To keep it all simple, the calculation is done without any capital management (one can have up to 90 pairs in portfolio on each day) . Transaction costs are not taken into account either.

To put it simply,  this strategy tracks one-day mean reverting nature of market neutral spreads.
Here are the results simulated for several thresholds:


No matter what threshold is used, the strategy is highly profitable in 2008, pretty good throuh 2009 and completely worthless from early 2010.
This is not the first time I came across this change in mean-reverting behavior in etfs. No matter what I've tried, I had no luck in finding a pairs trading strategy that would work on ETFs past 2010. My conclusion is that these types of simple stat-arb models just don't cut it any more.

Pca - how it really works

I suppose that my previous post did not provide insights on how PCA really works. Here is another try at the subject, using a simple pair as an example.
Let's take SPY and IWM, which are highly correlated. If daily returns of IWM are plotted against daily returns of SPY, the relationship is highly linear (see left chart).
Applying PCA on this data gives two principal component vectors, plotted in red (first) and green (second). These two vectors are orhogonal, with the first one pointing in the direction of highest variance. Transformed data is nothing more than the original data projected on the new coordinate axis formed by these two vectors. The transformed data is shown in the right chart. As you can clearly see, all  points are still there, but the dataset is rotated.
The second vector is in this case -0.78 SPY + 0.62 IWM which produces a market-neutral spread.  Of course the same result would be achieved by using the beta of IWM.
The fun thing about PCA is that it is useful in building three- and more legged spreads. The procedure is exactly the same as above, but the transformation is done in a higer dimensional space. 

Monday, December 3, 2012

Using PCA for spread trading

Classical pairs trading usually involves building a pair consisting of two legs, which ideally should be market-neutral or in other words, pair returns should have zero correlation with market returns. The process of building a 'good' pair is pretty standard. A typical way of building a pair (spread) involve choosing two correlated securities and forming a market-neutral pair using stock betas.
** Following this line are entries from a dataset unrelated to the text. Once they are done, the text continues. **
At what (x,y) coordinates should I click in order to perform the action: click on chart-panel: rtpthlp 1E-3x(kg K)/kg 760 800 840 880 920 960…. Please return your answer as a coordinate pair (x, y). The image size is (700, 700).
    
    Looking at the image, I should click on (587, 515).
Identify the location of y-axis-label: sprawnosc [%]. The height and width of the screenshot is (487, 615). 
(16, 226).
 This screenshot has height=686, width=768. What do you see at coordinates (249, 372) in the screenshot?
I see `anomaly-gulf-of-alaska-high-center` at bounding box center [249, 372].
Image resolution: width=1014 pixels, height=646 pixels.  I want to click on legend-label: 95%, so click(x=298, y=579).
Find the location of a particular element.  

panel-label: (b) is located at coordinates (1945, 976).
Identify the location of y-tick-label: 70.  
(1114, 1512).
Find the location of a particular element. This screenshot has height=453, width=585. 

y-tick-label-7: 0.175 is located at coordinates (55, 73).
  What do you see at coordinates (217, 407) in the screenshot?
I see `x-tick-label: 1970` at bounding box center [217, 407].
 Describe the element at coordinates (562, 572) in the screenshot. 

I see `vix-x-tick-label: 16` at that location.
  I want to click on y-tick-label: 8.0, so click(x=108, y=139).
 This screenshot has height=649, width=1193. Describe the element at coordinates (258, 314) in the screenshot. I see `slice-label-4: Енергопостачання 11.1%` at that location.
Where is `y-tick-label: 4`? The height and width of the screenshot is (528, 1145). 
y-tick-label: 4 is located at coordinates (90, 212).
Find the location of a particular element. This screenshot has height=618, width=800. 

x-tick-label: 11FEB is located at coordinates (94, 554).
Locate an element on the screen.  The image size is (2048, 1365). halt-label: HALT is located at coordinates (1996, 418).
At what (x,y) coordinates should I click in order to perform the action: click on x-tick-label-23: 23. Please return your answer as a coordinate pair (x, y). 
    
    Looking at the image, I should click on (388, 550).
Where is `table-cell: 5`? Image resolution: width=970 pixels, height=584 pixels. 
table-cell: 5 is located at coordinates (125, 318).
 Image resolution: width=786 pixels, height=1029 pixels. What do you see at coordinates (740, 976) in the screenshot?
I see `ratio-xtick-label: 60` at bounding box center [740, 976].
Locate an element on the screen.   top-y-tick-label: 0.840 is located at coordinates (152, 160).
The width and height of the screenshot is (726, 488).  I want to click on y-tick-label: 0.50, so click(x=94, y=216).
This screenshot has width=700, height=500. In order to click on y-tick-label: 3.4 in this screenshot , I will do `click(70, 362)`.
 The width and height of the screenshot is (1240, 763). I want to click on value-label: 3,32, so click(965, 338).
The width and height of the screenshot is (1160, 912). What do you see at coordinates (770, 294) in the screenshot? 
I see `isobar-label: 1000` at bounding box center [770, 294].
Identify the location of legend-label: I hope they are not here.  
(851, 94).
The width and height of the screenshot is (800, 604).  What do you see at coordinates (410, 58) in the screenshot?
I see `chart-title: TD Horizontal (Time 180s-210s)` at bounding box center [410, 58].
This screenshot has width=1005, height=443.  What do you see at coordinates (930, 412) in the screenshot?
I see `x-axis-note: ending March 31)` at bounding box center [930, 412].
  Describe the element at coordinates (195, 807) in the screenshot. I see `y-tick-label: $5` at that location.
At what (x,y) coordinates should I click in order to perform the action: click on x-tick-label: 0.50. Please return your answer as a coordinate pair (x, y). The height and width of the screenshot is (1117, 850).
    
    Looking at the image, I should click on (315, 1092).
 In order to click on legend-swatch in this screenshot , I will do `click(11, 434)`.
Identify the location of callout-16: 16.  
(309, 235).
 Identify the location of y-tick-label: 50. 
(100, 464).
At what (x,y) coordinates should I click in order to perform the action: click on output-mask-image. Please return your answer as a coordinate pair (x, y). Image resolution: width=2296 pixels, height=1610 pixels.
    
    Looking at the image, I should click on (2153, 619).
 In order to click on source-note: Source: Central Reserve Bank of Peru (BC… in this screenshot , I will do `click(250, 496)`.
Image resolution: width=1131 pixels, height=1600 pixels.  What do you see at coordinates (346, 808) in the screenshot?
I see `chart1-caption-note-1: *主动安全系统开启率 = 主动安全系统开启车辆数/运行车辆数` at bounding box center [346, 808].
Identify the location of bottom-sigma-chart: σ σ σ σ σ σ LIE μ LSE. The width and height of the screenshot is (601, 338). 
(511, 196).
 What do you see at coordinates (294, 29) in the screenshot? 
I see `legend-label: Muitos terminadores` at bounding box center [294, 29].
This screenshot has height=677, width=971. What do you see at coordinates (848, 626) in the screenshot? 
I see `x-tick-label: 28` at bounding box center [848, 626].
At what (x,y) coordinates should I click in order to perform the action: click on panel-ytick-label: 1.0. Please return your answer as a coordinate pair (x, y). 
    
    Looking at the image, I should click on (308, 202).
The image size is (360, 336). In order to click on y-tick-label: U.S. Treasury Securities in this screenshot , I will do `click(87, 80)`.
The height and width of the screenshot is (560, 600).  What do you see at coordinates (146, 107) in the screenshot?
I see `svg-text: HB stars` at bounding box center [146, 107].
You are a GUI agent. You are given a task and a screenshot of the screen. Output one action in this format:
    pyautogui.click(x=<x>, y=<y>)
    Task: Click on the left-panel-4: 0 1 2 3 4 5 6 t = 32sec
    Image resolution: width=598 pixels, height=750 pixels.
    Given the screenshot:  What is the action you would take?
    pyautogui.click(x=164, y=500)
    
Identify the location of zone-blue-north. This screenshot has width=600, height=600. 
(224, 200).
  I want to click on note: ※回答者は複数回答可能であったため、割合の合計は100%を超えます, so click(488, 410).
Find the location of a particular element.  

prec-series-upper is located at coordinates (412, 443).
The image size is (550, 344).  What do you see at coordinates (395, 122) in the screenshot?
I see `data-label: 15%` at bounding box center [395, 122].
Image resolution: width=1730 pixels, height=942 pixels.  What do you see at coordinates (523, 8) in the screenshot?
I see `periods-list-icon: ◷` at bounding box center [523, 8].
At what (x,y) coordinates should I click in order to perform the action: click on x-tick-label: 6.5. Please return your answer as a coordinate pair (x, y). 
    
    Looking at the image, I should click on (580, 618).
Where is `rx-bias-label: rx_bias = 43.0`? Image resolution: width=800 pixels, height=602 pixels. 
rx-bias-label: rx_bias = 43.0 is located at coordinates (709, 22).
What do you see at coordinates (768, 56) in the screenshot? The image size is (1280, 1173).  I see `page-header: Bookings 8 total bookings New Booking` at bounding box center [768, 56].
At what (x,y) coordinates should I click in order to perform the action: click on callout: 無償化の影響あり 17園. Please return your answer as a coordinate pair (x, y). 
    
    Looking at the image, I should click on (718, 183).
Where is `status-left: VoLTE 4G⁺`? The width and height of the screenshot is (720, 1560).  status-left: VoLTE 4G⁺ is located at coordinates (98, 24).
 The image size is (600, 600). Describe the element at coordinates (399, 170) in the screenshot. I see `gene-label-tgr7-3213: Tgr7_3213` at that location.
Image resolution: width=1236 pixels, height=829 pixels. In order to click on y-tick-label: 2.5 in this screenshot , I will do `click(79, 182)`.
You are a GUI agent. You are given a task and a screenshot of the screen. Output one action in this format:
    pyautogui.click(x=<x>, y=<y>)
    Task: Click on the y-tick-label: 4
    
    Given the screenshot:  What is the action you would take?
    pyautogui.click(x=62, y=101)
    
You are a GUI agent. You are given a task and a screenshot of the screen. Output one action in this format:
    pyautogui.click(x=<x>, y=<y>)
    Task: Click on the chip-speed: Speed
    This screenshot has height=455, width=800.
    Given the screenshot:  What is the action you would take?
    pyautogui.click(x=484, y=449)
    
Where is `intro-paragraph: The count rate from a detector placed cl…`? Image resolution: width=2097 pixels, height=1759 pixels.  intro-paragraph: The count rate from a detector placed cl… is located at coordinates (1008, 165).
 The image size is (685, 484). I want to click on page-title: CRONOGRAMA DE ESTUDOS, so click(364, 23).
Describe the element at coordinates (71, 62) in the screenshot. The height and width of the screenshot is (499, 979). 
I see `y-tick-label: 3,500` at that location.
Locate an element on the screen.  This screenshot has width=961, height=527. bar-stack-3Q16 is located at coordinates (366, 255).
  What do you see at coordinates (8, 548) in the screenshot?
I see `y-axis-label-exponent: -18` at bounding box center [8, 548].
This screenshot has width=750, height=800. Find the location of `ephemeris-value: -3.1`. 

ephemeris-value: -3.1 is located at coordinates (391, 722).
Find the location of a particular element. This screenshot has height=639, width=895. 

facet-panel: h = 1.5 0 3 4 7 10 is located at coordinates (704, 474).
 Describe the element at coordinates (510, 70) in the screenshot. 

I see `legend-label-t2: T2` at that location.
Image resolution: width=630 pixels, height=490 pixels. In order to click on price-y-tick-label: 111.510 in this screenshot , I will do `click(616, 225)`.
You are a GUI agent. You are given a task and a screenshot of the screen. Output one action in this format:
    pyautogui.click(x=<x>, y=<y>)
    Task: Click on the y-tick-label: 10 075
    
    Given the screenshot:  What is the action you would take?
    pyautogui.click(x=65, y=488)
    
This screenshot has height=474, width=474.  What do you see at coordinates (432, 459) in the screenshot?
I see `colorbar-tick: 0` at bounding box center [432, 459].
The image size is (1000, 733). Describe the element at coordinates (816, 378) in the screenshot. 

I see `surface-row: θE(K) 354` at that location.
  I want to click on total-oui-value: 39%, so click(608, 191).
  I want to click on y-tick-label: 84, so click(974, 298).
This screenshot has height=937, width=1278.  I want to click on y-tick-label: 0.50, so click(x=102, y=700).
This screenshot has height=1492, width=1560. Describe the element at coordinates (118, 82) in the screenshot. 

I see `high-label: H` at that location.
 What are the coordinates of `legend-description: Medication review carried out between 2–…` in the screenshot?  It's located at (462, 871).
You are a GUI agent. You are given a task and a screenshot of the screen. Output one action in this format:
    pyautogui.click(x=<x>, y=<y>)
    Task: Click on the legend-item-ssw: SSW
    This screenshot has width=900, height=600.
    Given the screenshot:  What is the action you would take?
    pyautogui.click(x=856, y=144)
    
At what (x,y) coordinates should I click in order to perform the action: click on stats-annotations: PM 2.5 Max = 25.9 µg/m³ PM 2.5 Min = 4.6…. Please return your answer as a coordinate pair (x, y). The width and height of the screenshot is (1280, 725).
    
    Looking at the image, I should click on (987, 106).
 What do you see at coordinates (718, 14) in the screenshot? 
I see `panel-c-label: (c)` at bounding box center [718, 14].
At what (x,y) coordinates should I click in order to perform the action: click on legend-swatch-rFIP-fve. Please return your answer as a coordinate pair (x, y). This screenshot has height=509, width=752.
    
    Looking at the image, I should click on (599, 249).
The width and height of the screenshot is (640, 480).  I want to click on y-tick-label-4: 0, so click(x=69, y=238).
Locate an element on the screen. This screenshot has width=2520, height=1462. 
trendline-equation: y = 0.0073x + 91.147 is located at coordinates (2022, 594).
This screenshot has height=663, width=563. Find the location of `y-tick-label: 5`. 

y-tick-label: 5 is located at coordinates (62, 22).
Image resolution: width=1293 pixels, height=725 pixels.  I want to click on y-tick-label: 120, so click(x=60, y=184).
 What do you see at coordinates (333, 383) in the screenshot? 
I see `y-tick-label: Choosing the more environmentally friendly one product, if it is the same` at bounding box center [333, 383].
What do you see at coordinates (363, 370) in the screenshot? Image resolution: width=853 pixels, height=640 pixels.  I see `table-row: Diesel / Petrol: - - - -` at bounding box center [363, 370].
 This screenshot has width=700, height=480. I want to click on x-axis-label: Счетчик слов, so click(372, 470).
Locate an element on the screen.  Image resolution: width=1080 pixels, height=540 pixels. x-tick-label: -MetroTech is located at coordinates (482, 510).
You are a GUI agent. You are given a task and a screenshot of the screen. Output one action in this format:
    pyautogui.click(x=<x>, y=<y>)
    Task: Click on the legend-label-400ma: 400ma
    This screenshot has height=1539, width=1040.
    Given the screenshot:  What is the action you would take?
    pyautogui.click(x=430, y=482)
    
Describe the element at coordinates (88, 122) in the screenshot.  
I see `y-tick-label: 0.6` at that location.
Multi-legged spreads are more advanced and very difficult to build using the traditional method.
However, there is a mathematical method called Principal Component Analysis that can be easily used to create stable (=tradeable?) spreads. All the linear algebra is luckily hidden inside the princomp function, but if you'd like to understand how PCA really works, take a look at this tutorial. The transformed data can be described as : 1-st component: 'max volatility portfolio', which is usually very highly correlated with the market. 2-nd component: 'market-neutral' portfolio, having maximum variance. 3-d and further components have decreasing degrees of variance. Note that by design, PCA produces orthogonal components, meaning that all portfolios are not correlated to each other. So 2nd and further portfolios are market-neutral.

Here is an example of applying PCA on some correlated etfs in the energy sector:
The upper chart shows raw prices, the lower char are the cumulative returns of principal components. To compute the principal components I only used first 250 days of data. It seems that the principal components, which are linear combinations of each security returns are quite stable out-of-sample, which is a pleasant surprise. First (blue) component has most of the variance, and it is clearly correlated to the movement of the prices in the upper chart.

Let's take a closer look at the last two components: these seem to be quite stable and tradeable even far out-of-sample.